Young workers view $22 billion black coal industry as a dinosaur


Young people prefer cities: Construction Forestry Mining and Energy Union (CFMEU) mining and energy division president, Tony Maher, says the industry is often viewed by young people as a dinosaur and there is a strong tendency for young professionals to seek employment in one of the big cities rather than regional locations. "The big attraction for workers is the lifestyle that companies can offer, which does make it more difficult in remote areas."

No problem in Hunter Valley That’s a view shared by Xstrata Coal chief executive, Peter Coates. Xstrata is one of the nation’s big three coal producers, along with BHP and Rio Tinto. Xstrata’s operations are in the Hunter Valley in NSW and Bowen Basin in Queensland. "In the Hunter Valley we have no difficulty, in attracting workers. It is the ultimate location for a mining workforce in the country."
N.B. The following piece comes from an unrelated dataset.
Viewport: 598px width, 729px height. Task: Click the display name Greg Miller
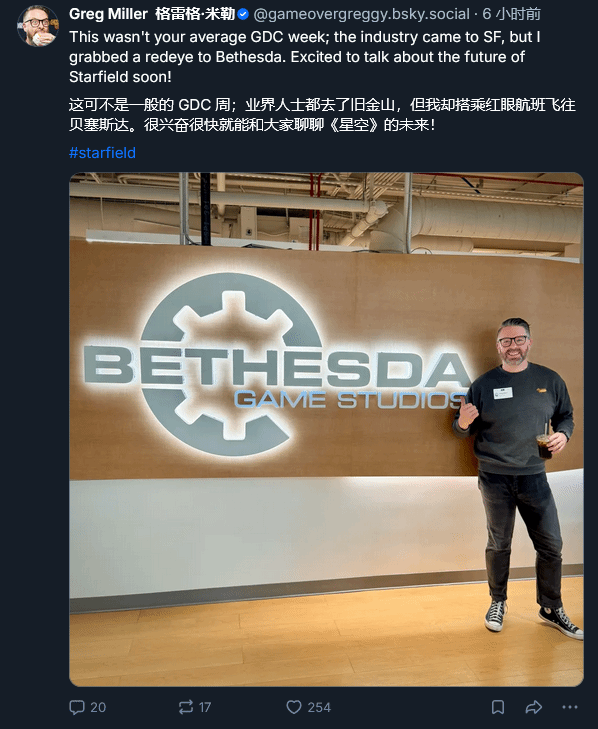point(108,14)
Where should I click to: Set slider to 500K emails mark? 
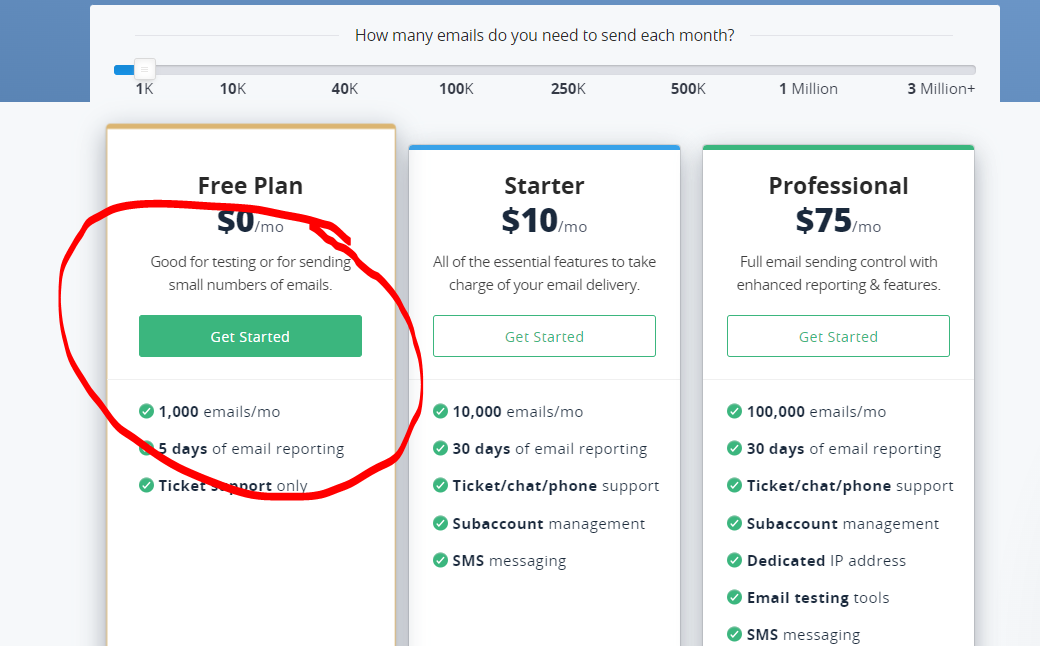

Big Three finds biggest obstacle to expansion is locating workers: In Western Australia, Worsley has said the biggest obstacle to a proposed $1.5 billion expansion of its alumina operations is finding the 1000 workers needed to do the expansion. BHP has made the same statement regarding its proposed $7 billion expansion of the Olympic Dam copper and uranium mine in South Australia. The company needs thousands of workers when work commences early next decade and is hoping that attractive residential developments at the remote Roxby Downs town site that will be onsold to workers at cost will be a drawcard.